### [Problem to solve]
In this exercise, return only the lines that run from the line with "This screenshot has width=890, height=574." to the end of the entries below, both included. Pictures are not copied.

### [Entries provided]
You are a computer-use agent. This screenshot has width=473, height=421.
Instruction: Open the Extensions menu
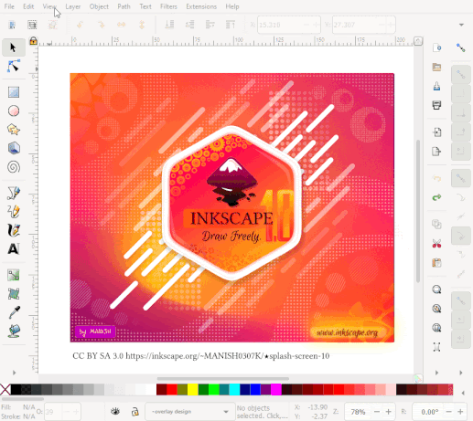tap(201, 6)

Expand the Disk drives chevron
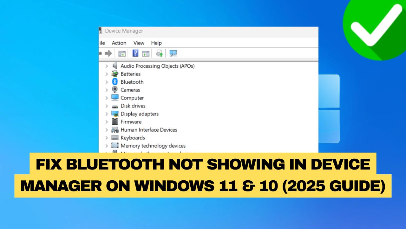pos(107,106)
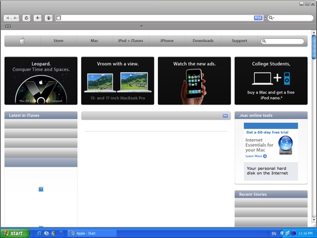Click the vertical scrollbar thumb
Viewport: 317px width, 238px height.
pyautogui.click(x=314, y=47)
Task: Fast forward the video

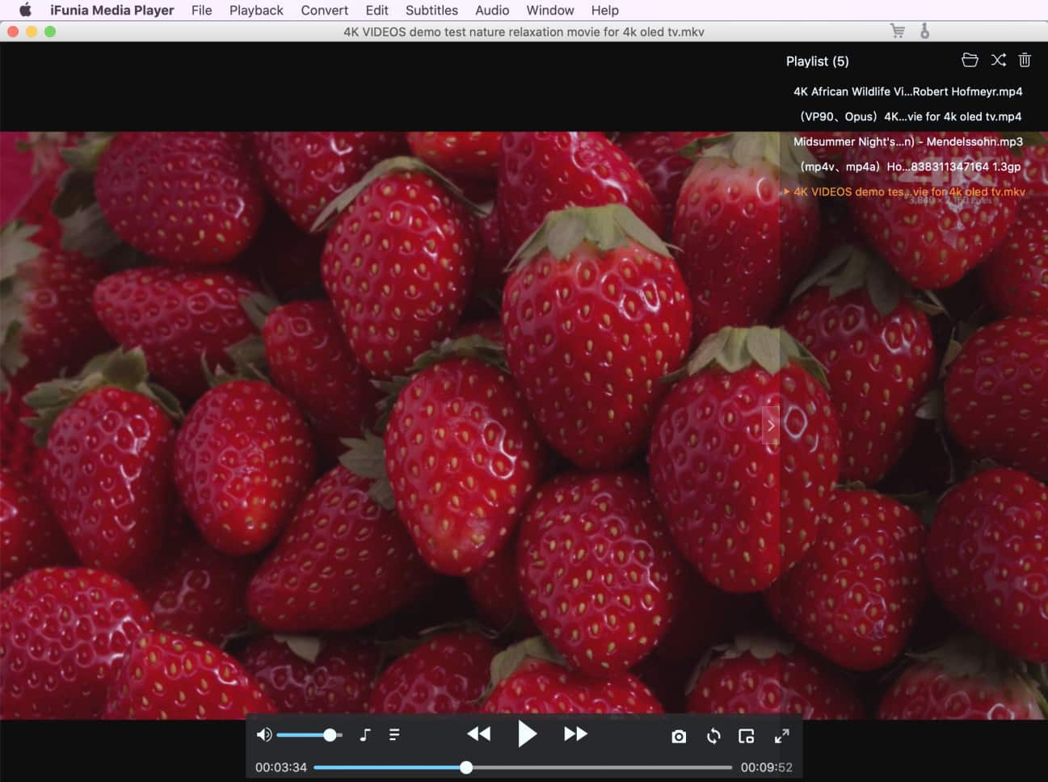Action: click(575, 734)
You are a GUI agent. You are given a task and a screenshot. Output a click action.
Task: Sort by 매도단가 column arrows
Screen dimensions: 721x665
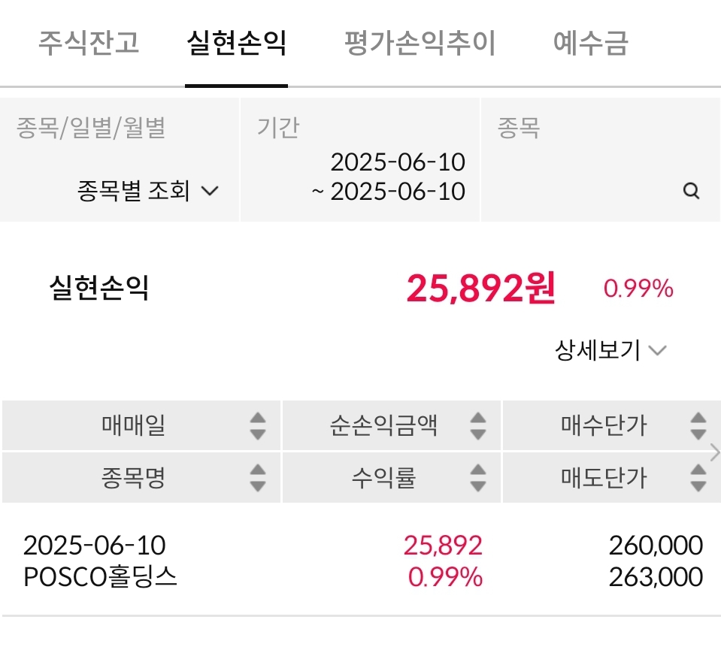[x=698, y=477]
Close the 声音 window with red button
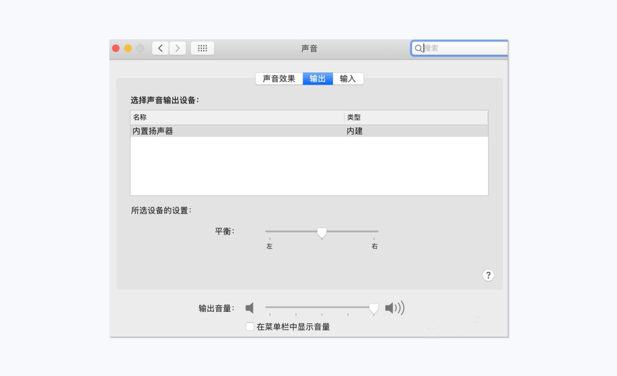 pyautogui.click(x=116, y=48)
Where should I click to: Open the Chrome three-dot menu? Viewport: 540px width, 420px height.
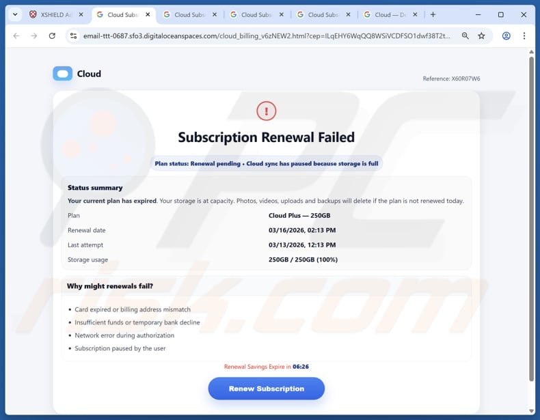click(x=524, y=36)
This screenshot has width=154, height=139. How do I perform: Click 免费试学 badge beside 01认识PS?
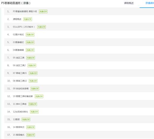tap(42, 27)
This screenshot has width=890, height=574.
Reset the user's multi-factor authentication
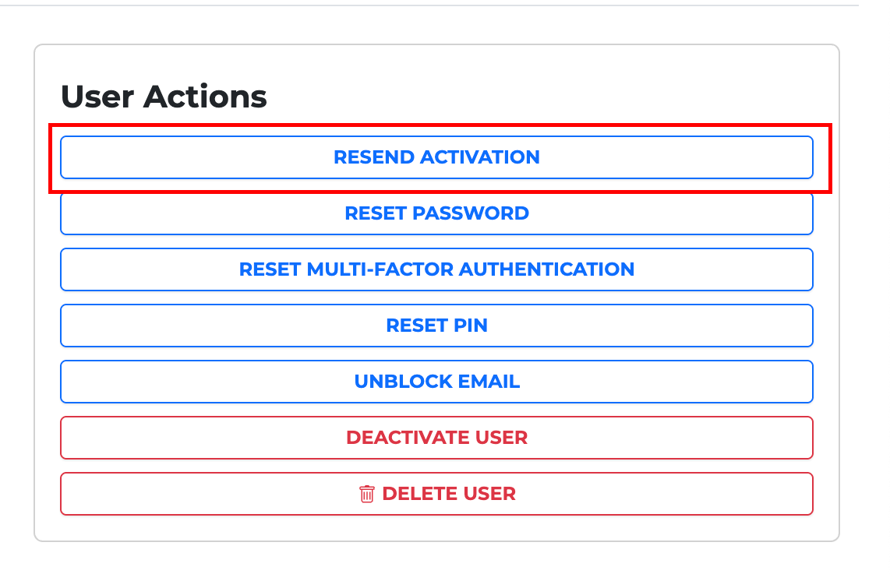coord(436,269)
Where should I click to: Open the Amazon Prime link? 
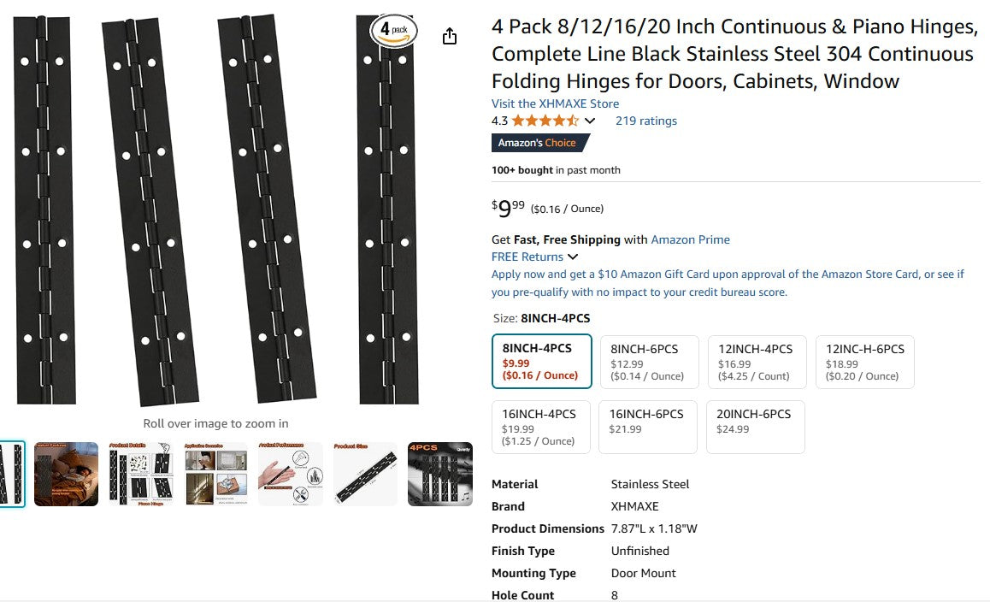click(690, 239)
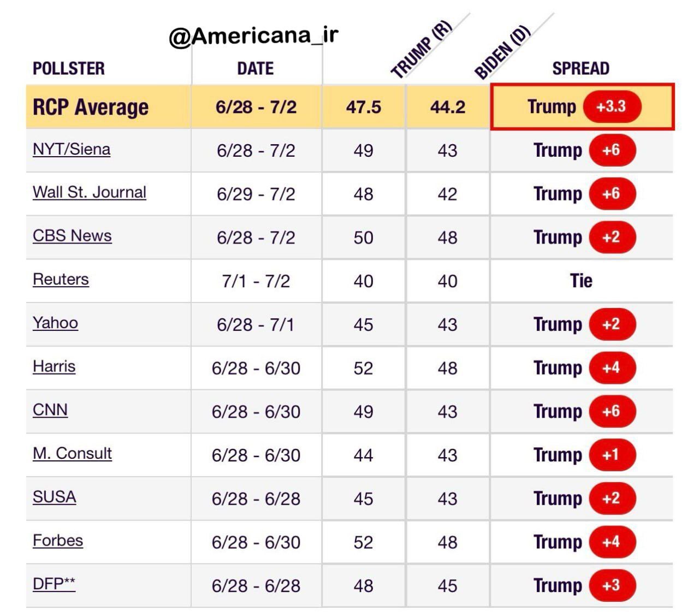Open the Reuters poll link
The width and height of the screenshot is (699, 616).
[x=61, y=279]
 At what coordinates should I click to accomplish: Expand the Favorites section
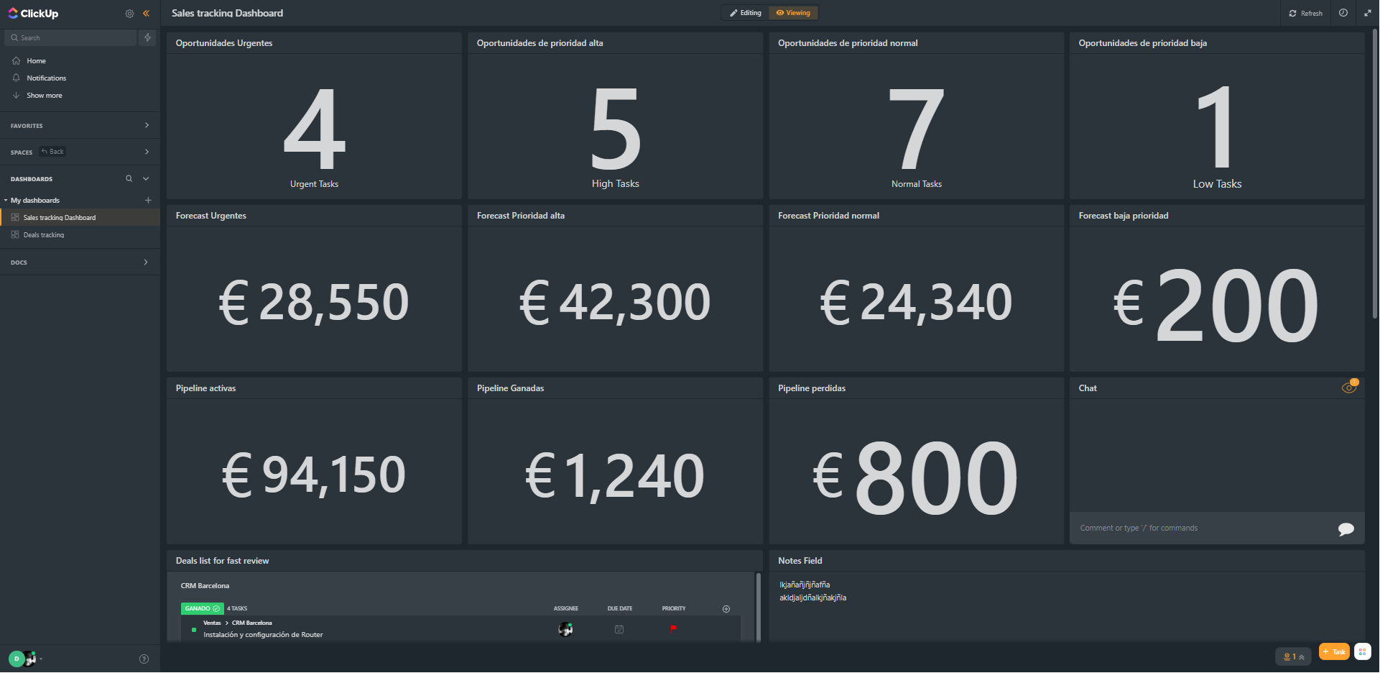click(147, 126)
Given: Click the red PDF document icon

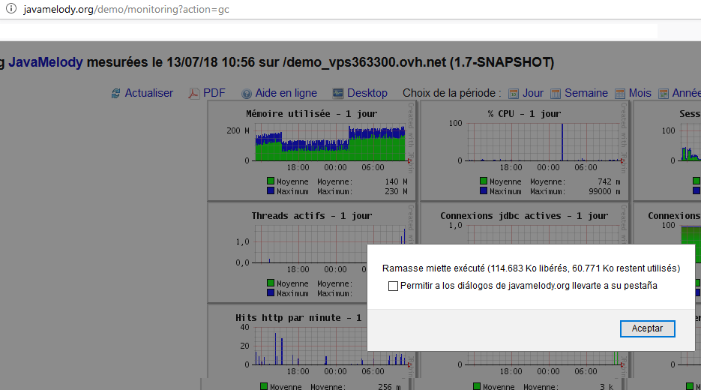Looking at the screenshot, I should (193, 94).
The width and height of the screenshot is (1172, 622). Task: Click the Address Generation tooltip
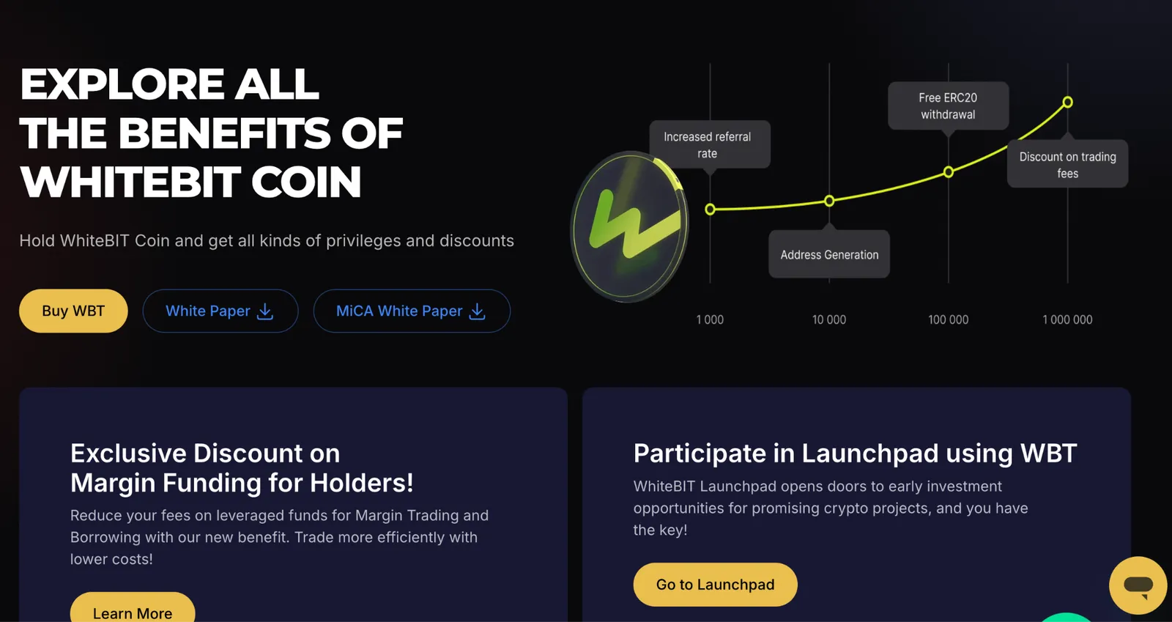coord(829,254)
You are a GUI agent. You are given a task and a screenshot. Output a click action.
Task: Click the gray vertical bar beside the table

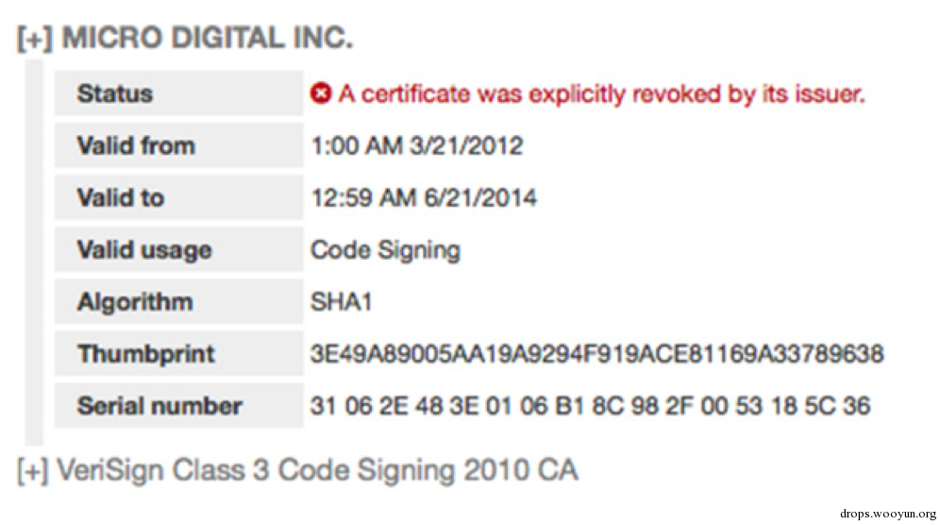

### [Worked solution]
This screenshot has width=890, height=574.
Reset the user's multi-factor authentication
coord(436,269)
Where should I click to: Open the Amazon Prime link? 
click(690, 239)
Open the Reuters poll link
The width and height of the screenshot is (699, 616).
[x=61, y=279]
 At what coordinates should I click to accomplish: Expand the Favorites section
click(147, 126)
Given: Click the red PDF document icon

Looking at the screenshot, I should (193, 94).
The width and height of the screenshot is (1172, 622). Task: Click the Address Generation tooltip
coord(829,254)
You are a GUI agent. You are given a task and a screenshot. Output a click action.
Task: Click the gray vertical bar beside the table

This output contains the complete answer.